The economics: a cache trades storage cost for compute cost + developer wall-clock. The right size is where the marginal storage dollar saves more than a dollar of CI compute and engineer waiting. At org scale this is a real budget line, and the lever is hit rate.

Measuring and Improving Hit Rate¶

Hit rate is the single metric of a cache's health. It's the fraction of executed actions served from cache rather than run. Everything else — build time, CI cost, developer velocity — moves with it.

Measure it honestly:

# Bazel: per-invocation summary
bazel build //... --execution_log_json_file=exec.log
# inspect: how many actions were "remote cache hit" vs "executed"
# or use the Build Event Protocol / a results UI (BuildBuddy, EngFlow)

ccache -s       # cache hit rate (direct + preprocessed), misses, size
sccache --show-stats

Distinguish the cases — they have different fixes:

Cold miss (first build of a key). Unavoidable; someone must build a thing once. Lower it by having trusted CI populate the cache so humans rarely hit a true cold key.
Phantom miss (should have hit, didn't). The dangerous-for-velocity case: an over-specified or unstable key. Causes: a non-deterministic input sneaking into the key (a timestamp, an absolute path, a $PWD-dependent flag), a toolchain that isn't pinned, or a volatile generated file in the input set. Each phantom miss is an investigation: dump the action's inputs across two builds and diff the keys to find what changed that shouldn't have.

*THE TASKS:*
1. Which command lines does the excerpt on cache hit rate give for measuring hit rate?
2. Can you pick up the excerpt on cache hit rate after its last sentence and carry it on?

*DATASET EXCERPT:*
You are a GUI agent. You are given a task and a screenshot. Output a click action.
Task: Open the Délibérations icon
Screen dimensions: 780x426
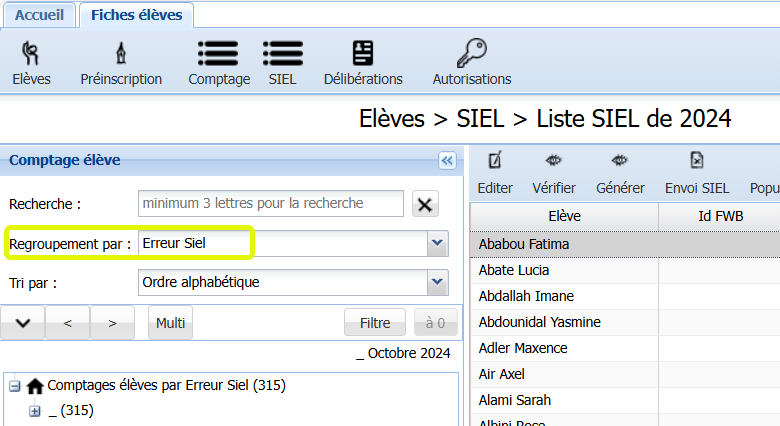click(362, 54)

*RESULTS OF THE TASKS:*
1.
- bazel build //... --execution_log_json_file=exec.log
- ccache -s
- sccache --show-stats

2.
True miss (inputs genuinely changed). Working as intended.

Levers to raise hit rate, in rough order of impact:

Make builds deterministic so identical inputs yield identical keys and identical outputs (kills phantom misses and enables dedup). This is the 09 — Reproducible Builds link in action.
Tighten keys to exclude irrelevant inputs (strip volatile paths/timestamps, pin toolchains by content).
Improve graph granularity — finer-grained actions/targets mean a small change invalidates fewer keys (02 — Dependency Graphs).
Populate from trusted CI so the human-facing hit rate is high from the first checkout.

Key insight: A high hit rate that's also correct is the goal — and the two can conflict. Loosening a key (dropping an input) raises hit rate while risking poisoning; that's the wrong trade every time. Raise hit rate by removing non-determinism and irrelevant inputs, never by removing relevant ones. "We improved hit rate" must always be qualified with "without weakening correctness."

Caching, Reproducibility, and Remote Execution¶

These three are one system viewed from three angles:

Reproducible builds (09) make an action's output a deterministic function of its inputs. This is what lets the cache key — a hash of inputs — predict the output. Without determinism, the same key can correspond to different bytes (timestamps, ordering), so caching becomes "probably the same" instead of "provably the same," and cross-machine dedup and trust collapse.
Hermeticity (05) makes the declared inputs the only inputs, so the key is complete. Reproducibility + hermeticity together are the necessary and sufficient conditions for a provably-correct cache.
Remote execution (05 and topic-05 material) reuses the exact same AC + CAS + action-digest scheme to run actions on a farm. A remote build is really "look up the action in the cache; on a miss, dispatch it to a worker instead of running it locally; store the result." Caching is the read path; remote execution is the miss path. They are inseparable by design — which is why the Remote Execution API specifies both.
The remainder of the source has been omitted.